## START Text provided

# Roll off chipper box



## bins (Oct 11, 2007)

I am looking at starting a roll off business and I am trying to see if anyone thinks that roll off chipper boxes would be a good idea. How much would you be willing to pay? Any advice is welcomed.


----------



## Canyonbc (Oct 11, 2007)

You mean something like a 40 yard dumpster...that you get through the trash company, but made into a chip box???

I dont think it would be a big hit...


----------



## treeman82 (Oct 11, 2007)

Maybe homeowners might like the idea??? Personally I just bid on a job where I am going to need 2 chip trucks. Once one fills up the other takes over... switching out until the tree is down. BIG sucker. Not sure that the 40 yard box would really work for such a situation. Either you'd have overkill on capacity... or you'd be short. Either way, once the box is on the ground it's staying there until the truck comes back to get it.


----------



## Canyonbc (Oct 11, 2007)

Ya i agree...to big or to small..

i have used 40 yard dumpsters...in the past for logs and stuff...its too easy to rent them when you need...

not enough of a demand full time to own one....

best of luck though with business.


----------



## bins (Oct 11, 2007)

10 or 20 yd box. I am just thinking about having 1 or 2 bins set up for the tree companies. $160 for a 10 yard box $210 for 20 yd.


----------



## treeman82 (Oct 11, 2007)

Does that include dumping fees? Also, are you limitted to just chips, or can people put wood in there too? At those rates things change a bit. I know that for $210 I'd get a container and load it as much as I could with junk wood.


----------



## Canyonbc (Oct 11, 2007)

wow ya...heck ya it...does. 

If you can work at those rates i am sure you can get every tree service business in town..

but tree man does make a valid point...what can go in the bin..

and how long can it be at a site???

## END Text provided

What to produce:
Write out the passage of the roll-off chipper box thread above, starting at "# Roll off chipper" and ending at "advice is welcomed.".

## START Data shown

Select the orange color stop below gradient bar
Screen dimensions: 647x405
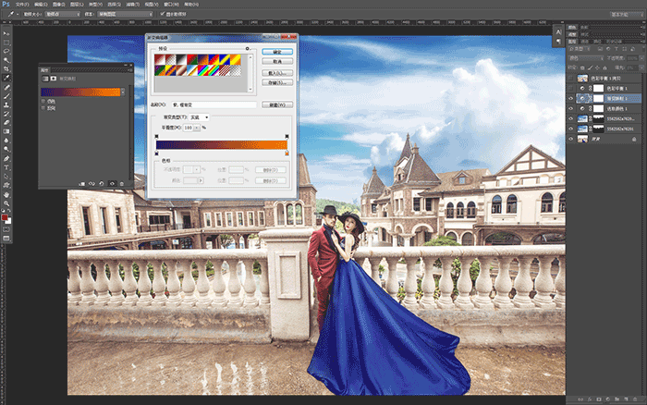(287, 153)
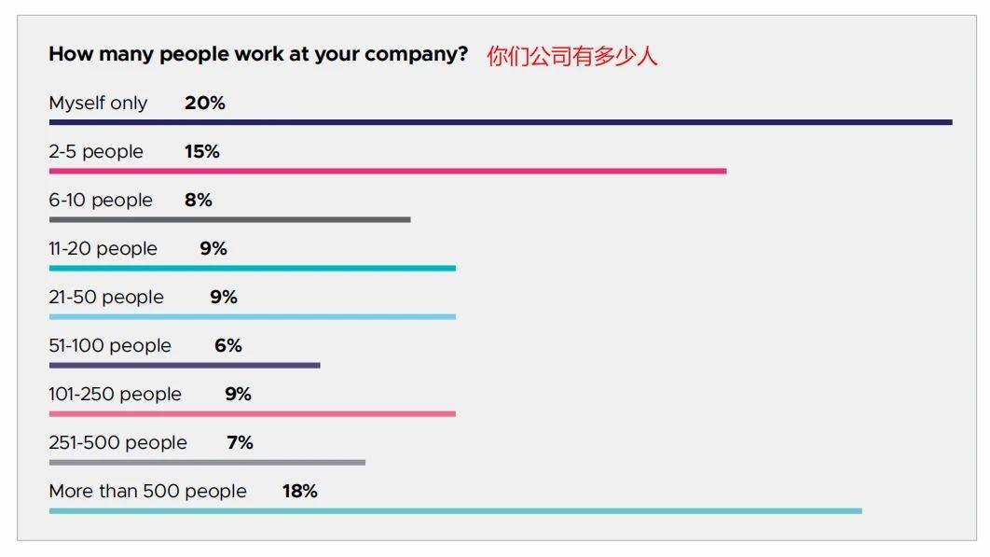The width and height of the screenshot is (990, 557).
Task: Select the "251-500 people" label
Action: (117, 443)
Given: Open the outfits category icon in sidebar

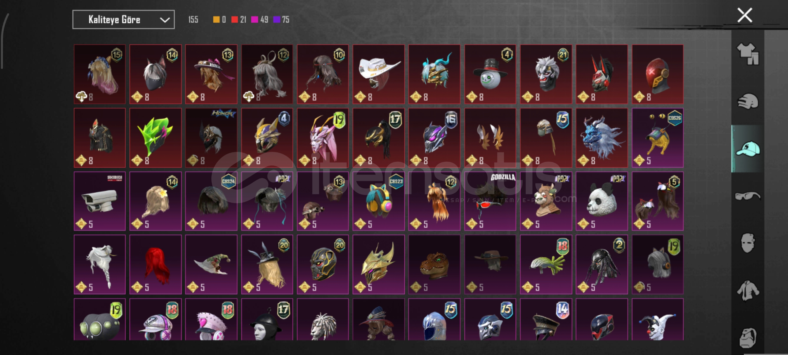Looking at the screenshot, I should click(748, 54).
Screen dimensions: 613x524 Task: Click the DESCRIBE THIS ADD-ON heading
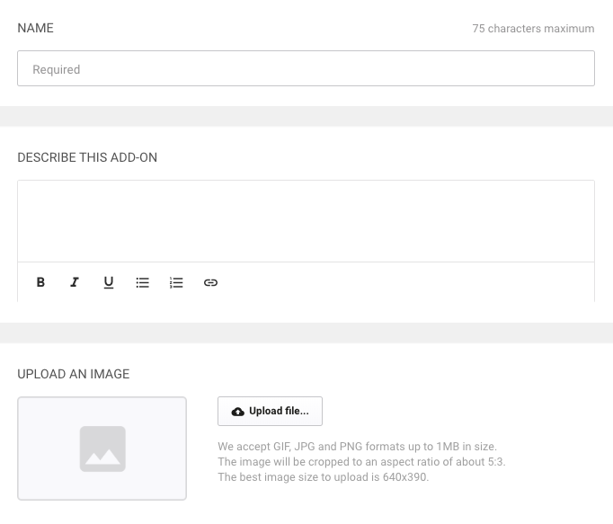(x=87, y=157)
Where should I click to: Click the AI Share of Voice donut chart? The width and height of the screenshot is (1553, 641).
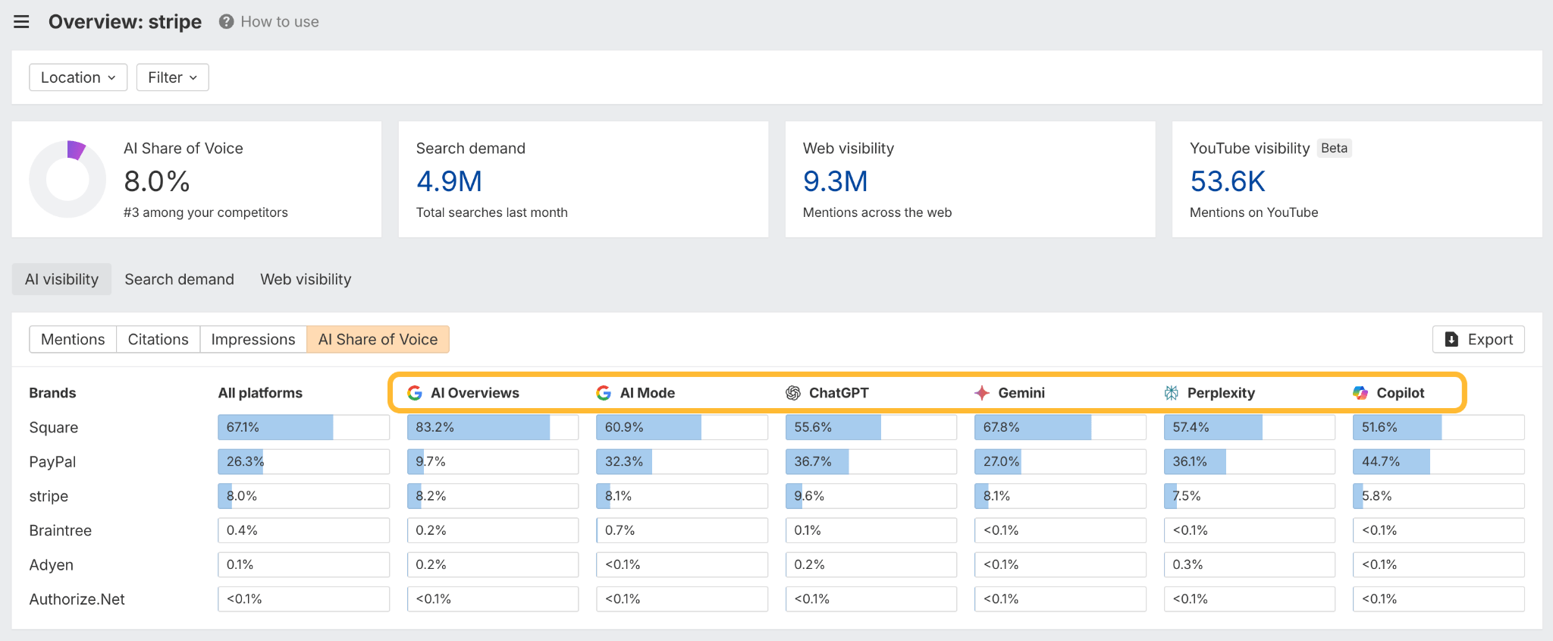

## END Data shown

Response to the exercise:
# Roll off chipper box



## bins (Oct 11, 2007)

I am looking at starting a roll off business and I am trying to see if anyone thinks that roll off chipper boxes would be a good idea. How much would you be willing to pay? Any advice is welcomed.